# Bayesian nonparametrics in document and language modeling

Bayesian nonparametric models have garnered significant attention in recent years in both the machine learning and statistics communities. These are highly flexible models whose complexity grows with the amount of data, and are nice approaches to addressing the common problem of model selection. In this talk I shall first give a brief overview of Dirichlet processes and infinite mixture models, the cornerstone of Bayesian nonparametric models. Then I shall introduce the hierarchical Dirichlet process, a Bayesian nonparametric model for problems involving multiple related groups of data. I illustrate the use of hierarchical Dirichlet processes using some applications to document and language modelling.

*Google Tech Talks
August 28, 2008*

**Speaker: Yee Whye Teh
**I am interested in statistical machine learning and its applications. Specifically, I look into theories, models and methodologies to make graphical models applicable to large and complex problems.
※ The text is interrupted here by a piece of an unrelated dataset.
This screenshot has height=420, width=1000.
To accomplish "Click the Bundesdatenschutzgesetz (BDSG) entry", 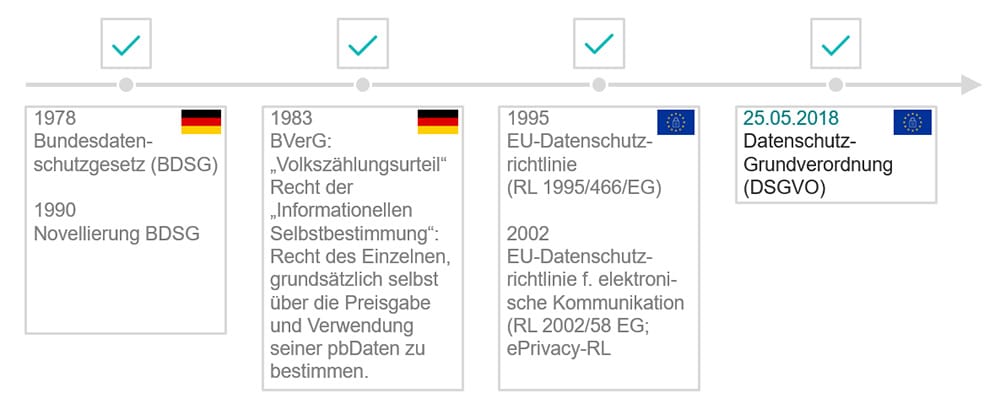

I am also keen on deploying the knowledge gained in applications ranging from natural language processing, to machine vision to biological problems.
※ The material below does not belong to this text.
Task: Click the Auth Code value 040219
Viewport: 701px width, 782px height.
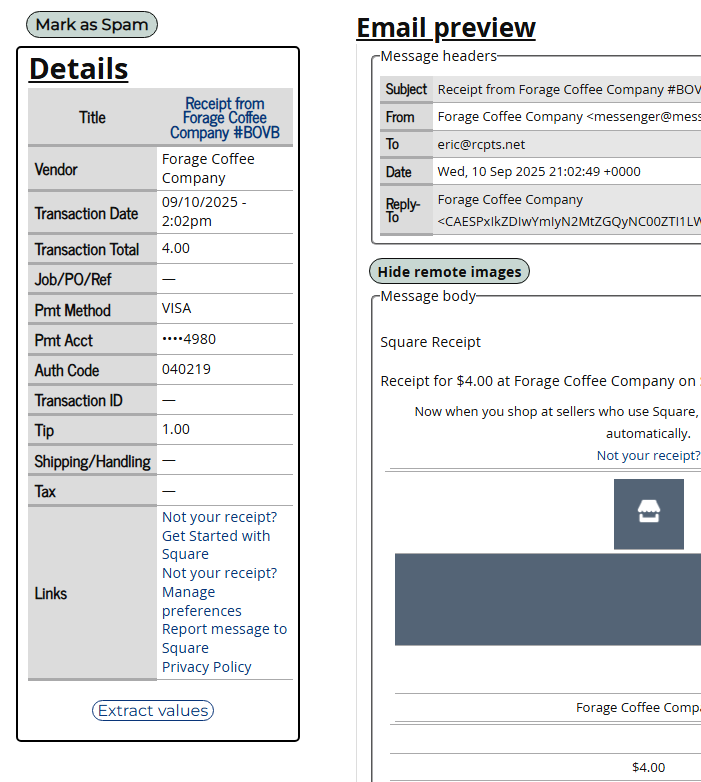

I studied Computer Science and Mathematics at the University of Waterloo, obtaining my B.Math. in 1997. Then I embarked on my graduate studies at the University of Toronto under the tutelage of Geoffrey Hinton. Between 1999 and 2001 I spent two years in London England at the Gatsby Computational Neuroscience Unit where Geoff was the founding director. In 2001 we returned to Toronto and I finished my Ph.D. in 2003. Immediately I started a postdoc with Michael Jordan at UC Berkeley, finishing in 2004. Starting in January 2007, I am now a lecturer back at the Gatsby Unit.